Nuts are high-energy foods which are rich in monounsaturated fatty acids (MUFA) and polyunsaturated fatty acids (PUFA). Besides the appropriate fatty acid composition, nuts contain a variety of bioactive substances: Plant protein, minerals, alpha-tocopherol, phenolic compounds and fiber (5). In many clinical and epidemiological studies, it has been shown that all nuts have cholesterol-lowering efficacy due to their appropriate fatty acid composition and bioactive components, and frequent consumption of them reduces the incidence of CVD (6,7). Hazelnut has the highest unsaturated/saturated fatty acid ratio among nuts. Its oil pattern consists of 83.2% MUFA, 9% PUFA, while saturated fatty acid content is lower than 8% (8,9). MUFA are mainly oleic acid (82.7%) and PUFA are omega-6 (8.9%) and omega-3 (0.1%) (8). In addition to its fatty acid content, hazelnut is a cardioprotective food (9-11) which involves nutrients such as soluble fiber, arginine, β-sitosterol, vitamin E, folate, vitamin B6, potassium, and magnesium (10,11). Clinical studies with hazelnuts have proven positive effects on lipid profiles (9,12-14).

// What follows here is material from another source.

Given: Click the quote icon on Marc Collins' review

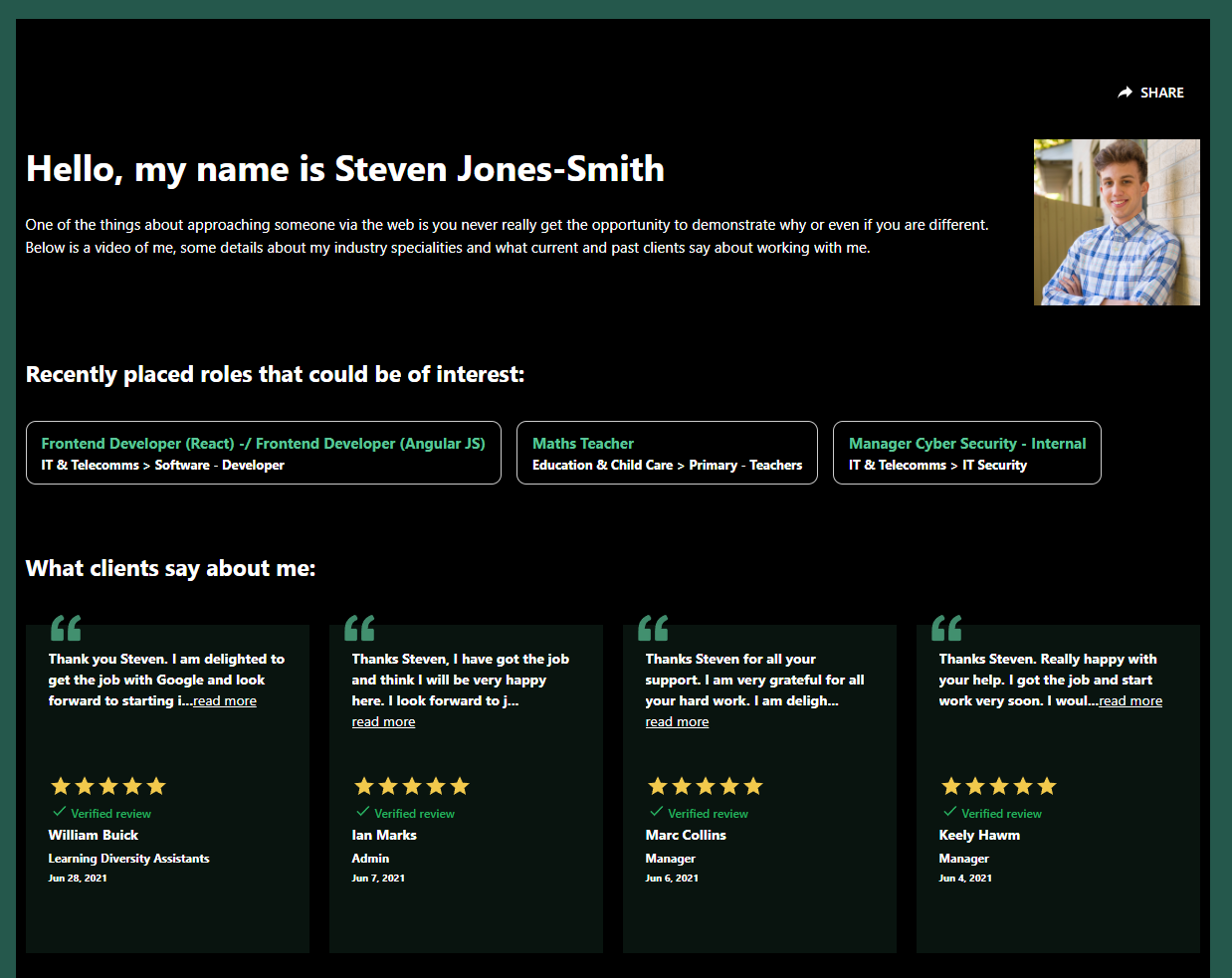Looking at the screenshot, I should click(653, 628).
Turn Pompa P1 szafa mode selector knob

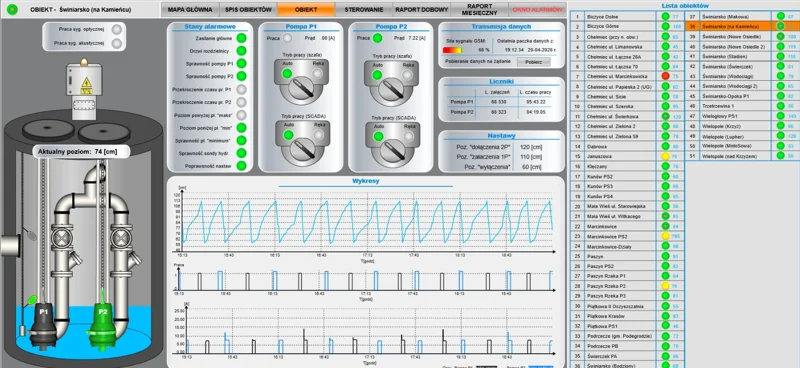[301, 91]
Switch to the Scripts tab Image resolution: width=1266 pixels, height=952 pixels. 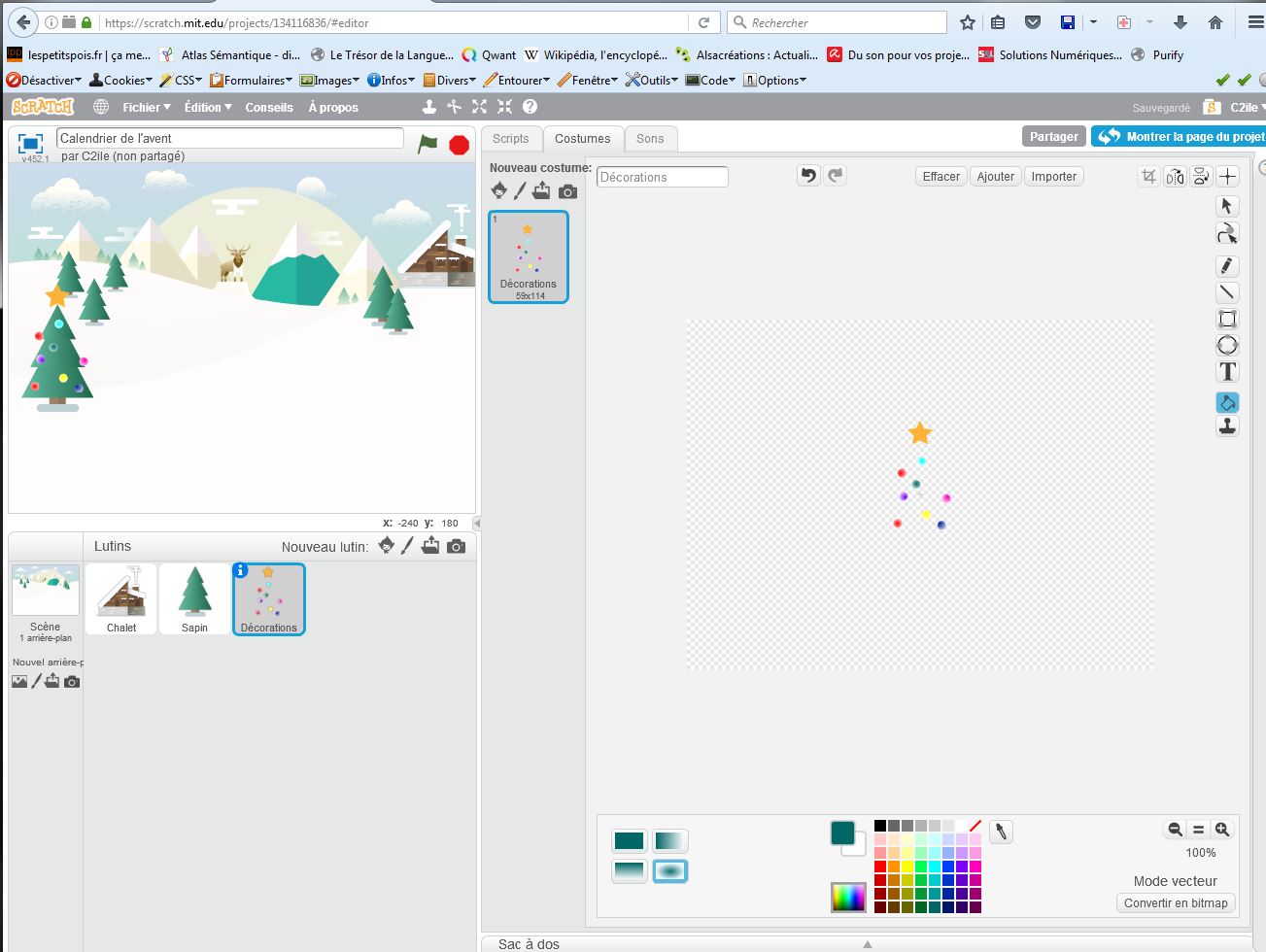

Raisins, containing fructose and glucose equally are also rich in vitamins, minerals, fiber, and antioxidants (15). The results of several studies have provided that the consumption of grape and grape products has protective effects against chronic diseases. This effect is attributed to the antioxidant compounds in the grape (16,17). Studies on the effect of grape-based products on lipid profiles in humans or animals have used products made from grapes (grape seed extract, grape juice, and wine) (18-24). Studies using raisins have generally been carried out on the glycemic index and blood glucose (15,25). Raisin has a high antioxidant capacity but the studies investigating its effect on lipid profile in humans are limited. According to our research hypothesis, a cardioprotective diet containing raisins is expected to lower blood lipids more than just a cardioprotective diet and raisins with hazelnuts more than just a hazelnut containing diet. The aim of this study was to compare the effects of consuming a cardioprotective control diet, and the cardioprotective diet containing either raisins, hazelnuts, or a combination of raisins and hazelnuts in hyperlipidemic obese women in terms of lipid profile, and anthropometric measurements.
Methods
Subjects
The study was carried out according to the principles of the Helsinki Declaration. All the research related procedures were approved by the İstanbul No 6 Ethics Committee of Clinical investigations in Bakırköy Dr. Sadi Konuk Training and Research Hospital with the decision dated 29.04.2013 and numbered 2013/05/01. A protocol was signed with the approval of the İstanbul Public Health Directorate for the research conducted in a Family Health Centre, located in the Pendik Community Health Centre area.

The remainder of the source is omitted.